[begin MATERIALS PROVIDED]

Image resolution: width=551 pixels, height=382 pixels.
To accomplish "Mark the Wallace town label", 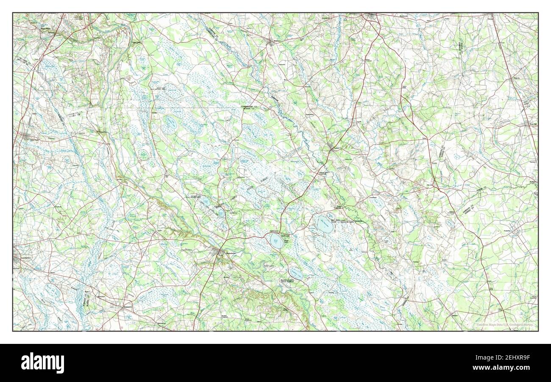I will (x=533, y=183).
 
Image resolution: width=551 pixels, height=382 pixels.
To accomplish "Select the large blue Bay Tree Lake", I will (x=325, y=224).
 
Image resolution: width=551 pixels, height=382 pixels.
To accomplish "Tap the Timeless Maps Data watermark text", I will (x=504, y=325).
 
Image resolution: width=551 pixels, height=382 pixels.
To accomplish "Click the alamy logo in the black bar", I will (x=42, y=363).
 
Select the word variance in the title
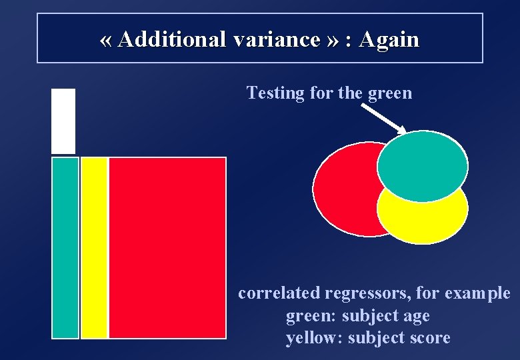point(277,39)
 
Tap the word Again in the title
point(389,39)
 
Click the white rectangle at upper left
point(63,121)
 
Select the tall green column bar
point(65,247)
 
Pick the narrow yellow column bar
point(94,247)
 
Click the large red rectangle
point(167,247)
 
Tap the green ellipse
point(422,165)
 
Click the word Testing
point(275,93)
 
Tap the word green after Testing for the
point(389,93)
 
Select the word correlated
point(279,293)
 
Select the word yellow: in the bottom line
point(311,338)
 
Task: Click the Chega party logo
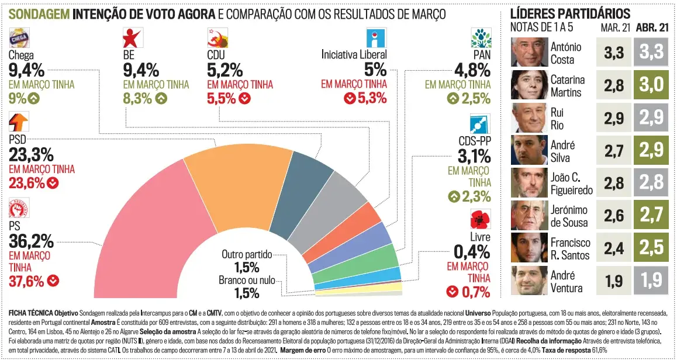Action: tap(19, 39)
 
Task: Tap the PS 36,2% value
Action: tap(31, 241)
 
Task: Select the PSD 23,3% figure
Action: tap(31, 155)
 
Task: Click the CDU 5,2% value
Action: tap(224, 71)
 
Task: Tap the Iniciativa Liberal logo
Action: tap(375, 38)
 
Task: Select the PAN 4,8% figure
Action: tap(472, 71)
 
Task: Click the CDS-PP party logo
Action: tap(480, 124)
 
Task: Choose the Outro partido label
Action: tap(247, 254)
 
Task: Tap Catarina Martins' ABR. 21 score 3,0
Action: tap(651, 85)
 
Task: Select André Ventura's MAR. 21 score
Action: tap(614, 281)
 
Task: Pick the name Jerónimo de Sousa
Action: tap(569, 216)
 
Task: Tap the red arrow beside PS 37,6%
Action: tap(54, 281)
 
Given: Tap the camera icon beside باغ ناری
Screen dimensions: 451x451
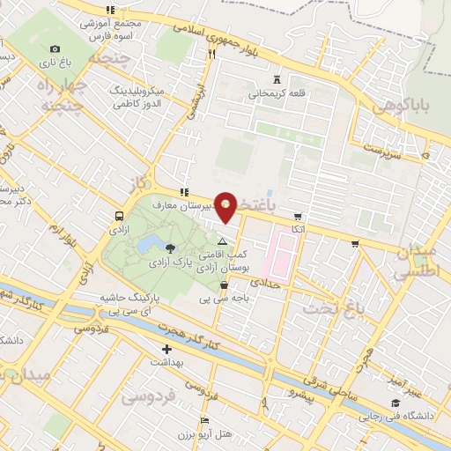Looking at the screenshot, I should pos(55,48).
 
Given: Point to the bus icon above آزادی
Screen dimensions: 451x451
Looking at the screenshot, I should pos(118,215).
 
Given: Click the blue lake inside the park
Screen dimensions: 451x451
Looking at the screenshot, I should pos(150,241).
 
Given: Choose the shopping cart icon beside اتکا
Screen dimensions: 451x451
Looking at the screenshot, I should pos(298,216).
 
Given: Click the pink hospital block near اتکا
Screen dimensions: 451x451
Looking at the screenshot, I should pos(284,249).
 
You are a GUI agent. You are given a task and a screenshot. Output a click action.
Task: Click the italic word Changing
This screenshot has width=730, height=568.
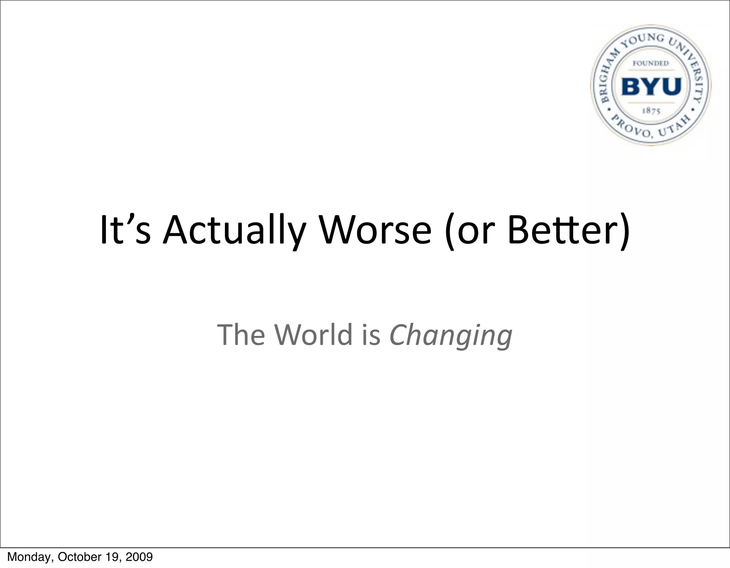coord(451,335)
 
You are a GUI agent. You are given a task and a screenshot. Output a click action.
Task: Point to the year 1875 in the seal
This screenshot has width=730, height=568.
coord(651,111)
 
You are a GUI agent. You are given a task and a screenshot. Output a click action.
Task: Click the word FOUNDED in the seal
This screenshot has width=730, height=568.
coord(651,63)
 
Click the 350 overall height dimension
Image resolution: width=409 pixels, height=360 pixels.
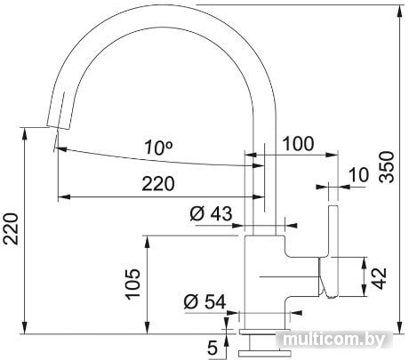pyautogui.click(x=388, y=167)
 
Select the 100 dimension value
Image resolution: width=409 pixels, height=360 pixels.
pyautogui.click(x=298, y=144)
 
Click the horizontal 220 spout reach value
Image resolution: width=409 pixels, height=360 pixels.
pyautogui.click(x=158, y=184)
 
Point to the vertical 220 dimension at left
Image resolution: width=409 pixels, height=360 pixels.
pyautogui.click(x=11, y=228)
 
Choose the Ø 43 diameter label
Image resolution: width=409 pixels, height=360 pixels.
pyautogui.click(x=211, y=213)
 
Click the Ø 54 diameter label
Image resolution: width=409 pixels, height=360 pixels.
pyautogui.click(x=204, y=302)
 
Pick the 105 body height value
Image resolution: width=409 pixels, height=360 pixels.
pyautogui.click(x=132, y=284)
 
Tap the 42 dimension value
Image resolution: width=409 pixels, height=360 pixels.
pyautogui.click(x=379, y=278)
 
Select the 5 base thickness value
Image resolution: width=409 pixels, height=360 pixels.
pyautogui.click(x=213, y=348)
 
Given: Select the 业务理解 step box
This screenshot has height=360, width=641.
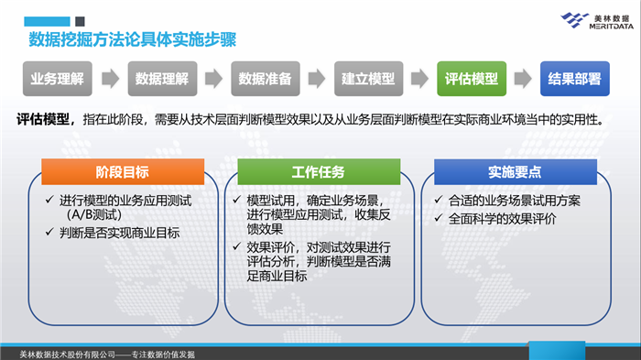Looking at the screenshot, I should point(57,79).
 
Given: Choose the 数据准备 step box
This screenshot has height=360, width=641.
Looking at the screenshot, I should point(265,79).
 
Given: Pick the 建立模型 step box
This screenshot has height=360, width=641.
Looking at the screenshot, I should point(368,79).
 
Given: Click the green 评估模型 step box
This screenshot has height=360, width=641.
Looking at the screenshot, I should point(471,79).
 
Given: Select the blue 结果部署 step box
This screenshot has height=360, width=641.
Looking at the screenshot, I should point(574,79).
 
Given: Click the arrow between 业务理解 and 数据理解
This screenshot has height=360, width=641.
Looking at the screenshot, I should point(109,79).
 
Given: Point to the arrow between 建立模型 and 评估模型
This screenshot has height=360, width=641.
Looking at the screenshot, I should point(419,79).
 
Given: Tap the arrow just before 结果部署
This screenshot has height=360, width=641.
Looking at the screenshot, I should point(523,79).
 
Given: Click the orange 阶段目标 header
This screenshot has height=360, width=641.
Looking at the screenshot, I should point(122,172).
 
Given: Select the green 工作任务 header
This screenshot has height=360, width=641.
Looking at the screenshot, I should point(318,172).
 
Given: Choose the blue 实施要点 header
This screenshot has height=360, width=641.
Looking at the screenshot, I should point(515,172).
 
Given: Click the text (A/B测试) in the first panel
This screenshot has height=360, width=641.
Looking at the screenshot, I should point(94,215).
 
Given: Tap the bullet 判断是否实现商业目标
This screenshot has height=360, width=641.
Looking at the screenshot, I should point(118,233).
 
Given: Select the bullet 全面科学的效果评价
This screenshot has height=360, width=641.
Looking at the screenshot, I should point(503,218).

[end MATERIALS PROVIDED]

▶ _TASK TO COMPLETE_
Please give everything in the listing above, from the line containing "Task: Click the Chega party logo" down to the line containing "pyautogui.click(x=158, y=184)", as a numbered list with blank lines left out. Leave the pictures out of your answer.

▶ _THE RESPONSE_
1. Task: Click the Chega party logo
2. Action: tap(19, 39)
3. Task: Tap the PS 36,2% value
4. Action: tap(31, 241)
5. Task: Select the PSD 23,3% figure
6. Action: tap(31, 155)
7. Task: Click the CDU 5,2% value
8. Action: tap(224, 71)
9. Task: Tap the Iniciativa Liberal logo
10. Action: tap(375, 38)
11. Task: Select the PAN 4,8% figure
12. Action: tap(472, 71)
13. Task: Click the CDS-PP party logo
14. Action: tap(480, 124)
15. Task: Choose the Outro partido label
16. Action: tap(247, 254)
17. Task: Tap Catarina Martins' ABR. 21 score 3,0
18. Action: tap(651, 85)
19. Task: Select André Ventura's MAR. 21 score
20. Action: tap(614, 281)
21. Task: Pick the name Jerónimo de Sousa
22. Action: tap(569, 216)
23. Task: Tap the red arrow beside PS 37,6%
24. Action: tap(54, 281)
25. Given: Tap the camera icon beside باغ ناری
26. Screen dimensions: 451x451
27. Looking at the screenshot, I should pos(55,48).
28. Given: Point to the bus icon above آزادی
29. Screen dimensions: 451x451
30. Looking at the screenshot, I should pos(118,215).
31. Given: Click the blue lake inside the park
32. Screen dimensions: 451x451
33. Looking at the screenshot, I should pos(150,241).
34. Given: Choose the shopping cart icon beside اتکا
35. Screen dimensions: 451x451
36. Looking at the screenshot, I should pos(298,216).
37. Given: Click the pink hospital block near اتکا
38. Screen dimensions: 451x451
39. Looking at the screenshot, I should pos(284,249).
40. You are a GUI agent. You are given a task and a screenshot. Output a click action.
41. Task: Click the italic word Changing
42. This screenshot has width=730, height=568.
43. coord(451,335)
44. You are a GUI agent. You are given a task and a screenshot. Output a click action.
45. Task: Point to the year 1875 in the seal
46. This screenshot has width=730, height=568.
47. coord(651,111)
48. You are a GUI agent. You are given a task and a screenshot. Output a click action.
49. Task: Click the word FOUNDED in the seal
50. This screenshot has width=730, height=568.
51. coord(651,63)
52. Click the 350 overall height dimension
53. Image resolution: width=409 pixels, height=360 pixels.
54. pyautogui.click(x=388, y=167)
55. Select the 100 dimension value
56. Image resolution: width=409 pixels, height=360 pixels.
57. pyautogui.click(x=298, y=144)
58. Click the horizontal 220 spout reach value
59. Image resolution: width=409 pixels, height=360 pixels.
60. pyautogui.click(x=158, y=184)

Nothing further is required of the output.